Einfach gesagt, die Pandemie hat jahrzehntelange Fortschritte hin zur Geschlechtergleichheit zunichte gemacht, wobei die verletzlichsten Gruppen – wie vertriebene Frauen und Mädchen – am stärksten betroffen sind. Natürlich geben junge Frauen und Mädchen nicht auf – sogar angesichts derart massiver Rückschläge. Aber sie können die mächtigen Kräfte, die ihnen entgegenstehen, nicht allein überwinden. Hier ist ein wirksames Engagement der Männer wichtig. Initiativen wie die clubs des pères (Clubs der Väter) oder die écoles de maris (Schulen für Ehemänner) in Senegal können einen enormen Unterschied machen: Ihr Ziel ist es, eine positive (statt toxische) Maskulinität zu fördern; Männer dazu zu ermutigen, einen größeren Teil der unbezahlten Pflege- und Betreuungsarbeit zu übernehmen; und die Gesundheit von Kindern und Müttern zu verbessern.

Auch die Zusammenarbeit mit Gemeinschafts- und Religionsführern sowie Gesundheitsarbeitern und Menschenrechtsorganisationen für Frauen ist entscheidend. Angesichts dessen, dass sich jüngere Generationen erwiesenermaßen von weiblichen Vorbildern inspirieren lassen, kann die Förderung von Plattformen älterer Frauen – wie der „Super-Granny“ Aminata oder der Hebamme Madame Badji – den Ehrgeiz und Einfluss jüngerer Frauen vergrößern.

Auch indem man die Stimmen junger Vorbilder verstärkt, kann man ihre Altersgenossen inspirieren und stärken. Ubah Ali, eine Aktivistin aus Somaliland, kam durch andere Mädchen in Führungspositionen zu der Überzeugung, dass auch sie eine leitende Funktion übernehmen, „ihre Stimme erheben“ und Veränderungen auslösen kann. Heute setzt sie sich dafür ein, alle Formen genitaler Verstümmelung in Somaliland auszurotten und Überlebende dieser Praxis zu unterstützen. Aber am wichtigsten dafür, dass Frauen und Mädchen ihr Veränderungspotenzial verwirklichen, ist es vielleicht, ihre Rechte zu schützen und zu berücksichtigen – einschließlich ihrer Sexual- und Reproduktivrechte. Auch wenn alle dabei eine Rolle spielen müssen, ist dies in erster Linie eine Aufgabe für Regierungen.

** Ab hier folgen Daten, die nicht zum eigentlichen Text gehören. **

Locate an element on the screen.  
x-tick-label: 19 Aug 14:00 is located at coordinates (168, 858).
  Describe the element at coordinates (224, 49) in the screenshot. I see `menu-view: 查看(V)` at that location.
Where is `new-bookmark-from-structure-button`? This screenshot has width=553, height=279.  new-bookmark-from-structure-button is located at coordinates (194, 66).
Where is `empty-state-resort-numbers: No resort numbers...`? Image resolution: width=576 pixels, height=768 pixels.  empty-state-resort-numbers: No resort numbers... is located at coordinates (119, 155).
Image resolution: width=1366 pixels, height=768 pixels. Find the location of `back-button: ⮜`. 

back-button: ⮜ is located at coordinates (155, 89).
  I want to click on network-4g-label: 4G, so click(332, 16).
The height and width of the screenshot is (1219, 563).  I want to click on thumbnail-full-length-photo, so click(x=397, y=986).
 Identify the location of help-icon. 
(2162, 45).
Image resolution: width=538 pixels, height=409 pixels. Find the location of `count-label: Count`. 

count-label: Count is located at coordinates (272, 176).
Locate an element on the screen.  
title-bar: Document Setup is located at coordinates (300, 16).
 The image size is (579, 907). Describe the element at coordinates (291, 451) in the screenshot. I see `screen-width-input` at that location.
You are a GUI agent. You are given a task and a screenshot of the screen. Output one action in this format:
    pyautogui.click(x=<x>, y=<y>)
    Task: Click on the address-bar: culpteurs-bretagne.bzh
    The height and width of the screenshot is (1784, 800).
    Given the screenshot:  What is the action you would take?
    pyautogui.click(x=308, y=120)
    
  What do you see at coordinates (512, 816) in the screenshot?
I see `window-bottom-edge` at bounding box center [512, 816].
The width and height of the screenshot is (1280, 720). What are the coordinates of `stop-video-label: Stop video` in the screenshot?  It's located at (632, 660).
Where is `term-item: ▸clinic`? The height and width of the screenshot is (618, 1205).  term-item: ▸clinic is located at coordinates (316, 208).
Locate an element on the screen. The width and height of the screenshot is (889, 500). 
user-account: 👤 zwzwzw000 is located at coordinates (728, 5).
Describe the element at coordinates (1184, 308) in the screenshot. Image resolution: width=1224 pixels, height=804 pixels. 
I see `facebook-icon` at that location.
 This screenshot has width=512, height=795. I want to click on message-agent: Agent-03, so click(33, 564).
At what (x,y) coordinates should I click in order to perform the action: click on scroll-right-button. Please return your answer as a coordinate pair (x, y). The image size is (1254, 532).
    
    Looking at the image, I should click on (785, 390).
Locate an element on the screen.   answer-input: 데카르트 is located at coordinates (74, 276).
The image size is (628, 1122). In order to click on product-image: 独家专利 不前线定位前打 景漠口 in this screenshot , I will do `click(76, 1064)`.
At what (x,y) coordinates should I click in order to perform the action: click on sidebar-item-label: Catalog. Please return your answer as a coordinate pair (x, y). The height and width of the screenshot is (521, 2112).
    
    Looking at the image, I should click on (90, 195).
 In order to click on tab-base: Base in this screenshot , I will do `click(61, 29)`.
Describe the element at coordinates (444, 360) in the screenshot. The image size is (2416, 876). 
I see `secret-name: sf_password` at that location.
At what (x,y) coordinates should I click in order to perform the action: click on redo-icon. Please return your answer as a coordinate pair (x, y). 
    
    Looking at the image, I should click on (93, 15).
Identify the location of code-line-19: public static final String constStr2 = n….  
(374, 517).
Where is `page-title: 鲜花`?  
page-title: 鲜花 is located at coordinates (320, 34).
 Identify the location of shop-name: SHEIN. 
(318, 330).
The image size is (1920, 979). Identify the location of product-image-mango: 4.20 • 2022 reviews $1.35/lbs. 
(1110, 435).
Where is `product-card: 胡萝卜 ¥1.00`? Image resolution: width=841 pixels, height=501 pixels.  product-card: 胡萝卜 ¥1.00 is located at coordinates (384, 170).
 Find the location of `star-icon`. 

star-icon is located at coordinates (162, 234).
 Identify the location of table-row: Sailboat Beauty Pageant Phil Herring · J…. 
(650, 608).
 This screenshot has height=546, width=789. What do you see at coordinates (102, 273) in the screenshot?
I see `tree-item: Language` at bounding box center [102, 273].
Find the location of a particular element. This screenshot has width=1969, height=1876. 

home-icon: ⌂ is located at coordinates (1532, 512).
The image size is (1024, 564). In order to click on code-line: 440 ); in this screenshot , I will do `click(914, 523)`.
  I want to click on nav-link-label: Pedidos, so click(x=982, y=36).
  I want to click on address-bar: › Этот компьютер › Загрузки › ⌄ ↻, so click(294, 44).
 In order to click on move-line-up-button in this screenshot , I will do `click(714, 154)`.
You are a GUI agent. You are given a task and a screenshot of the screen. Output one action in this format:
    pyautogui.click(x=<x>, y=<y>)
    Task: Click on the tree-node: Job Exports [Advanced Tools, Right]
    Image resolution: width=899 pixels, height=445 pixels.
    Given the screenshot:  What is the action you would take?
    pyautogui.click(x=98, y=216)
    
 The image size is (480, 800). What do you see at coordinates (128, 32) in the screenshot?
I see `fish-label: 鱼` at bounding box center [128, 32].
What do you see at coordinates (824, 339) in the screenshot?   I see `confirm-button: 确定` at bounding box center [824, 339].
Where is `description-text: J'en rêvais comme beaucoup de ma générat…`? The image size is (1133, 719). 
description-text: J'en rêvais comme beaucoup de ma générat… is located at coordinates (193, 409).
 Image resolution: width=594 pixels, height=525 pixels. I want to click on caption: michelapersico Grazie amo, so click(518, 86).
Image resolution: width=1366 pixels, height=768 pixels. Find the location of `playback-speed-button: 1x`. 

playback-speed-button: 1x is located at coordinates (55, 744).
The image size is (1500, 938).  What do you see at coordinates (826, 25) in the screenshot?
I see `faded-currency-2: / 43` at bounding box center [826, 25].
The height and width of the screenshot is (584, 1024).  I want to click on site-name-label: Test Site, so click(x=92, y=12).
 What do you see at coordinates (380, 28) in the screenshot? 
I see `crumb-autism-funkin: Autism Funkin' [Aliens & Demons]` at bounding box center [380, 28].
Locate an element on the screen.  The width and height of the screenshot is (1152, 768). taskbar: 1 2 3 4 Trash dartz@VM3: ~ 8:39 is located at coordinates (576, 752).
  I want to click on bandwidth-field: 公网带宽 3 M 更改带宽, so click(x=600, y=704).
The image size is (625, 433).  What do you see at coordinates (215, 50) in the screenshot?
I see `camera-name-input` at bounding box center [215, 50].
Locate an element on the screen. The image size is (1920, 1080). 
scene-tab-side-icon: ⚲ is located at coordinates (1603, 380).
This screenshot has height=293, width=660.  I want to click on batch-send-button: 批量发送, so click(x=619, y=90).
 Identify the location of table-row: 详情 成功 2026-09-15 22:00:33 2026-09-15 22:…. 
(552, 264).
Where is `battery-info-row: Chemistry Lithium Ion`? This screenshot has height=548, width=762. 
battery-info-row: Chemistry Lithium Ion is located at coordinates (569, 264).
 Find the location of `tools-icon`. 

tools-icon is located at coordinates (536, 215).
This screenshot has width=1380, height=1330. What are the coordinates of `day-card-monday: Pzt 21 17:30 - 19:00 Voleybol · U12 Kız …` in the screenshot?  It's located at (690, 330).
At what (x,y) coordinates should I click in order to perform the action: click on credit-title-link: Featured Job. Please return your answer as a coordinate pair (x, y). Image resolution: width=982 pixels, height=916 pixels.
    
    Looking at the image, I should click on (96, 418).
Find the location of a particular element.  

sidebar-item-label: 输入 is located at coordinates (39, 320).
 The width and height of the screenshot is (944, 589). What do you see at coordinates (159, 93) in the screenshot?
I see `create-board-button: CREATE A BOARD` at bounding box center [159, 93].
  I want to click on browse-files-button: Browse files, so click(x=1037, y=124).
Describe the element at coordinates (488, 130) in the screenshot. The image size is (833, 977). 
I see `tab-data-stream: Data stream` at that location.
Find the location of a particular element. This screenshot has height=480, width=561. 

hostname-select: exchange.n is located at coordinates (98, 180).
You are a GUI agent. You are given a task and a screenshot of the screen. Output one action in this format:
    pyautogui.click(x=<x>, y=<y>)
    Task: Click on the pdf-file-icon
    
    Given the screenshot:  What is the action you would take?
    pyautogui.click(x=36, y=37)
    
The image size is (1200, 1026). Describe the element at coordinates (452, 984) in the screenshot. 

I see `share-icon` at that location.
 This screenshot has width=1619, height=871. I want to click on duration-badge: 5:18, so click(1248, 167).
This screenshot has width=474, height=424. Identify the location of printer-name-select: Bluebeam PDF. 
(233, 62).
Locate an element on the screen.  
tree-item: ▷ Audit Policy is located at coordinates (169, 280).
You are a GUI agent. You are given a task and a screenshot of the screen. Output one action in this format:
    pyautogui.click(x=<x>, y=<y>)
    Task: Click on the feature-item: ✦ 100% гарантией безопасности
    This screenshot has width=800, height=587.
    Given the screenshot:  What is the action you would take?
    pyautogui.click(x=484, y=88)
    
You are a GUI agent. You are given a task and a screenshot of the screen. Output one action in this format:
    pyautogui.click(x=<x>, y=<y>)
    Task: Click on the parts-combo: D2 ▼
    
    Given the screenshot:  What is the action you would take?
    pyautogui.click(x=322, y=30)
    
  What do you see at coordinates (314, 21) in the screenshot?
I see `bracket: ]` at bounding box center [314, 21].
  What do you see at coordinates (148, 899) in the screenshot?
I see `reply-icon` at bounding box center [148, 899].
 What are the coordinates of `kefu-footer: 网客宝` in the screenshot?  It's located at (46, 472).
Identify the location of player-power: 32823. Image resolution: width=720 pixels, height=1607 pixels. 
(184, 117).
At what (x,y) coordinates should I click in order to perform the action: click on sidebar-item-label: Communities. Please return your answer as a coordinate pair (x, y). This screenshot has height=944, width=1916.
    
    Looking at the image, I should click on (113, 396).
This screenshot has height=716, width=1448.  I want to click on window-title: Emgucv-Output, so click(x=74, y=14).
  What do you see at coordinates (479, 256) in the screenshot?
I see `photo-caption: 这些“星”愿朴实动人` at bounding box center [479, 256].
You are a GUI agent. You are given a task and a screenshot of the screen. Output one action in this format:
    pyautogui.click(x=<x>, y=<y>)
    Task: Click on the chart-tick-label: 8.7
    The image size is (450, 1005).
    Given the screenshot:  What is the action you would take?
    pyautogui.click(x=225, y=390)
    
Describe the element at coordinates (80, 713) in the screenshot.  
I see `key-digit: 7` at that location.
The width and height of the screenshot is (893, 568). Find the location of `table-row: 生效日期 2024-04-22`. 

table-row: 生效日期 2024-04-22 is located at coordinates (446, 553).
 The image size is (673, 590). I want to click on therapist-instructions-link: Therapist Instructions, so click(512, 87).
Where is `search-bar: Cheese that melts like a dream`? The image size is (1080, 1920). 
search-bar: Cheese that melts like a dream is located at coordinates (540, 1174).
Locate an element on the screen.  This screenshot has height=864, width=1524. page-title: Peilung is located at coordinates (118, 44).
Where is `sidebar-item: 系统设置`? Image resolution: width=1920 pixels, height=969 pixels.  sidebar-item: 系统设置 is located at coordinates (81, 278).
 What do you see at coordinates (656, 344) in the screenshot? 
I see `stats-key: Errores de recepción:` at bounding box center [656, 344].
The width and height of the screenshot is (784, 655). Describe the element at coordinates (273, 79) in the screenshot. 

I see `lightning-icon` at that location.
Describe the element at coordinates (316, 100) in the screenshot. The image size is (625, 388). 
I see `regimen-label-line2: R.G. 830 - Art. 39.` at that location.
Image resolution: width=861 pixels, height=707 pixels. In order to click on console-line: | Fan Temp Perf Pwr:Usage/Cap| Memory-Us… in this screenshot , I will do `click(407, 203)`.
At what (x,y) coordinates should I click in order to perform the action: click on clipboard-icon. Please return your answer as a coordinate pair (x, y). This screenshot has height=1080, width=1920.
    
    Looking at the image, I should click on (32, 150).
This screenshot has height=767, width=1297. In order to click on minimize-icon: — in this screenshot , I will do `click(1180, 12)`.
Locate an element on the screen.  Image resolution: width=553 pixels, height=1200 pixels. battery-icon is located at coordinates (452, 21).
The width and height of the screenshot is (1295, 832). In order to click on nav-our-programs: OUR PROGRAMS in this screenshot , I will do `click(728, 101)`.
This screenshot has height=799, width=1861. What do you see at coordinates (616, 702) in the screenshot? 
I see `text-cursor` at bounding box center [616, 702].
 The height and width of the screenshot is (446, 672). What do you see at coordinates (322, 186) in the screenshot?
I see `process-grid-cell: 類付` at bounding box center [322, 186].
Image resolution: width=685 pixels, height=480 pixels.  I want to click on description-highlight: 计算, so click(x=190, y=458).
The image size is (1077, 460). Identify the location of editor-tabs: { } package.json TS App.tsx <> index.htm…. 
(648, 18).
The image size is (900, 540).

Die Pandemie ist erst der Anfang: Angesichts dessen, dass auch der Klimawandel und die zunehmende Ernährungsunsicherheit drohen, Frauen und Mädchen überproportional zu schädigen, sind die Hindernisse für den Fortschritt bei der Geschlechtergleichheit ebenso hoch wie das, was auf dem Spiel steht. Der erste Schritt, sie zu überwinden, besteht darin, die Herausforderungen anzuerkennen, vor denen Mädchen und Frauen stehen, und ihre schwierige und wichtige Arbeit zu fördern. Eine Welt, in der sämtliche Mädchen und junge Frauen gleichberechtigt sind, ist eine bessere Welt für uns alle. Deshalb ist es in unser aller Interesse, ihnen dabei zu helfen.